(Provided data):
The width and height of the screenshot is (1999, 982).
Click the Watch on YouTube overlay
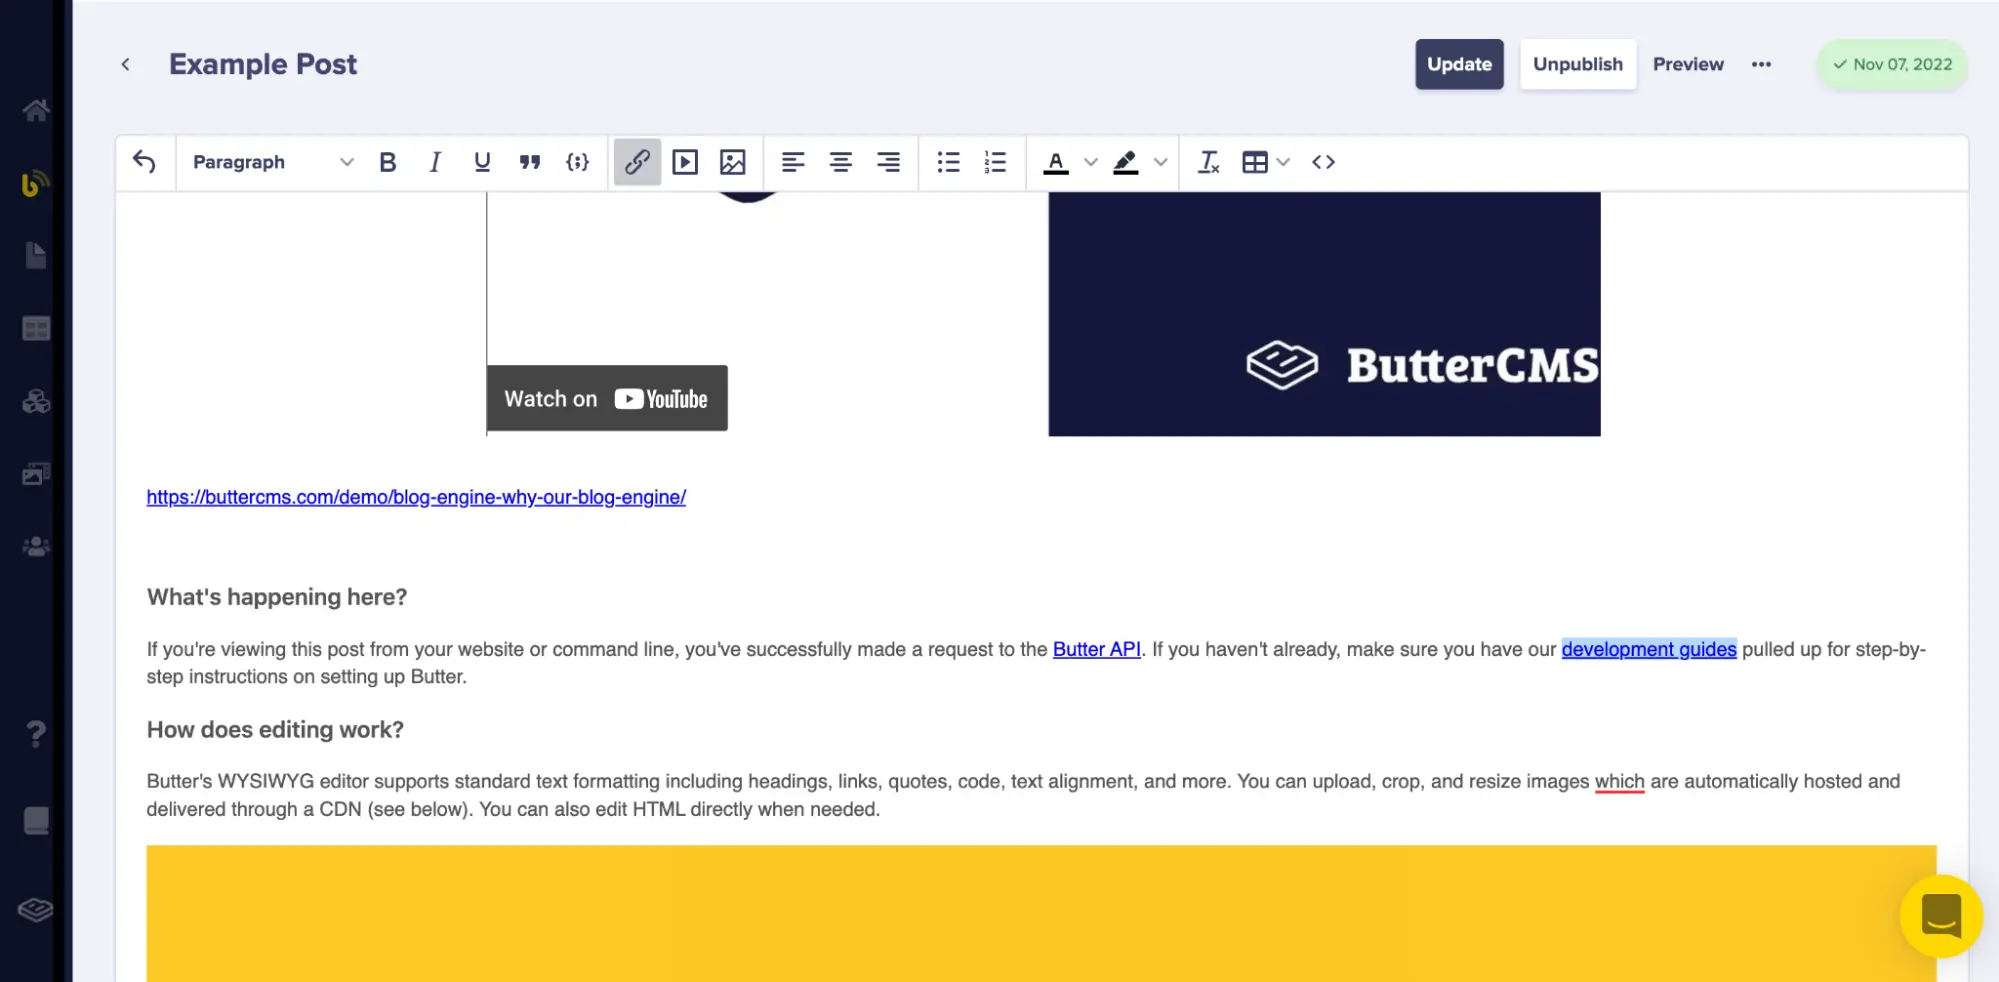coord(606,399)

---

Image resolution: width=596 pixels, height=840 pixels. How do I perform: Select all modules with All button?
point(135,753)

(Goal of the exercise): Please rescale everything from the line containing "The width and" down to the line containing "coord(606,399)", both included, by writing those lines out again with their requests and multiplying only the coordinates in the answers by 1.05, rounded to whole numbers with halves going up. Leave the pictures out.

(Exercise solution):
The width and height of the screenshot is (1999, 982).
Click the Watch on YouTube overlay
coord(636,419)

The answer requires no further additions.